* Text for analysis
══════

A few years ago I wrote a post talking about my childwood in August explaining how it was not only a time for holidays, the beach, "ferragosto" (15th of August) celebration but also for family gathering in Ispica to harvest almonds and carobs.
My grandmother, Nonna Marietta, daughter of "U Massa Titta" (Titta, or Giambattista Cultrera who was a farmer) had inherited an almond grove dotted with carob trees and we all had to go to help out during the harvest time.
We all dreaded it, spending all day under the scorching sun at 35-40 degrees Celsius in the dry countryside, working under no shade with dry leaves, earth and broken branches falling all over you was not the ideal way to spend a summer day just 15 minutes away from a sandy beach. And the "paddizzuna", this small insects that fell all over you from the tree? Unberable!

Who would had thought, back then, that I could have come to miss all that one day, looking back at it as a piece of family poetry.

Yes, as annoying as the whole process was we learned so much about nature and found also ways to have fun.

I described the organisation of the whole day in the post called "August at the Almond Grove: childhood memories".
To summarise it for you: men had the toughest job, "cutuliari", which means shaking; they had long canes and used them to lightly shake each branch until the almonds fell down on wide nets previously arranged around the tree trunks.

══════

* Recorded data
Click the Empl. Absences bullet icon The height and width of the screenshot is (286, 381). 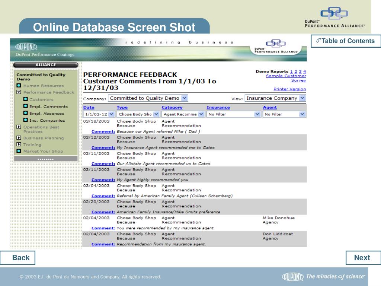pos(26,113)
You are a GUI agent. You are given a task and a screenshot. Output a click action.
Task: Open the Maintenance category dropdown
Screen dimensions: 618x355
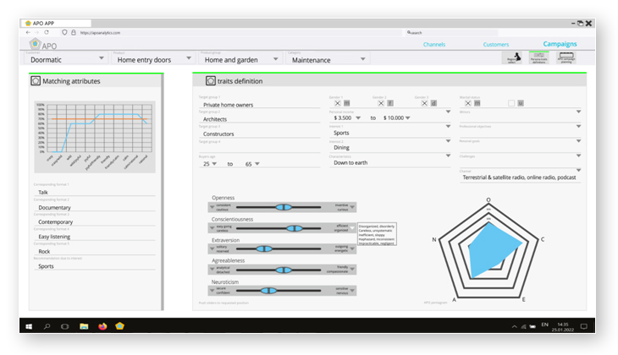click(363, 60)
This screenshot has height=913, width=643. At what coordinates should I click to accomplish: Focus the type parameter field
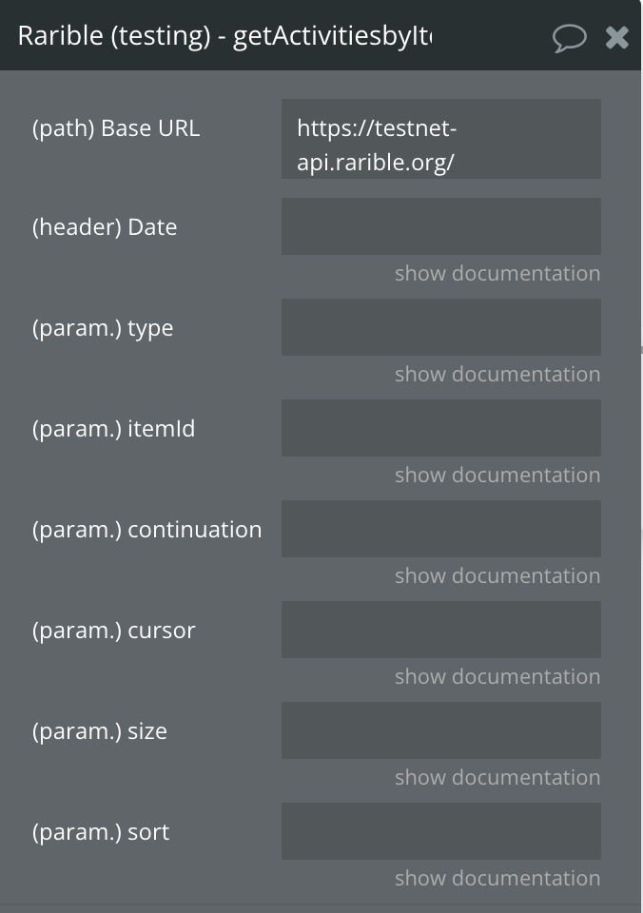pos(441,327)
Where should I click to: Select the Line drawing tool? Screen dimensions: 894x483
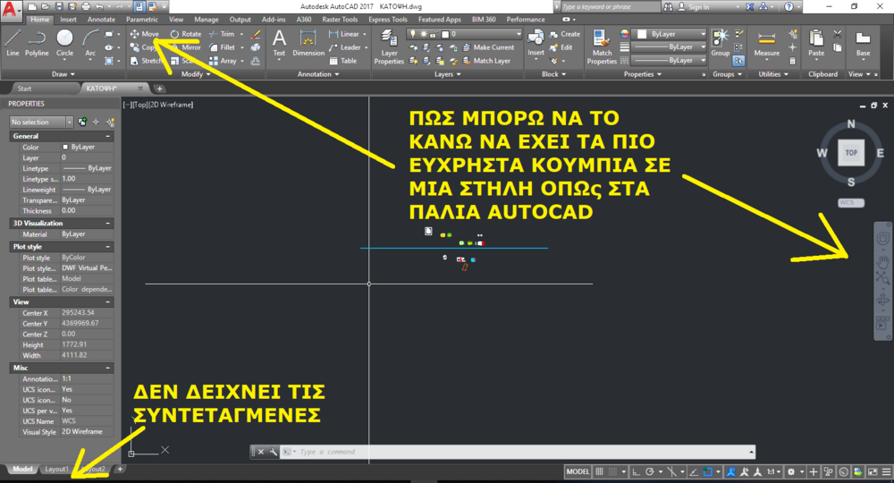13,42
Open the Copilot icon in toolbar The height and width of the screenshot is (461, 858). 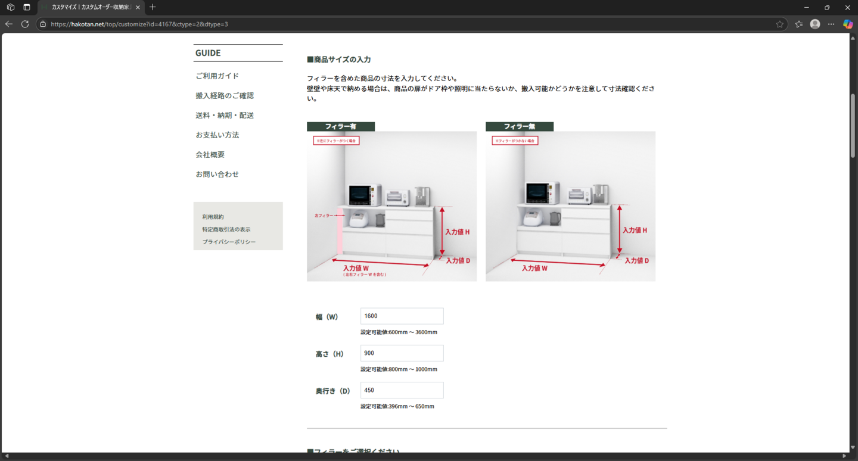847,24
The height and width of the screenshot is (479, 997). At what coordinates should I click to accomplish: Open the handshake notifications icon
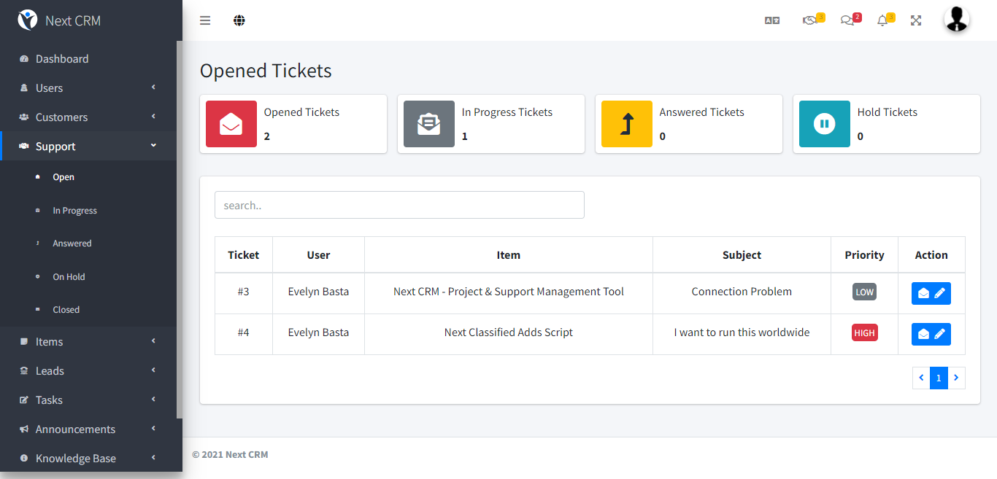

══════

* Explore the material
1. Translate this sentence from the passage about the almond harvest into French: "Yes, as annoying as the whole process was we learned so much about nature and found also ways to have fun."
2. Transcribe the part of the passage about the almond harvest that opens with the words containing "My grandmother, Nonna" and closes with "the harvest time.".

* Exercise results
1. Oui, aussi pénible que fût tout le processus, nous avons beaucoup appris sur la nature et avons aussi trouvé des façons de nous amuser.

2.
My grandmother, Nonna Marietta, daughter of "U Massa Titta" (Titta, or Giambattista Cultrera who was a farmer) had inherited an almond grove dotted with carob trees and we all had to go to help out during the harvest time.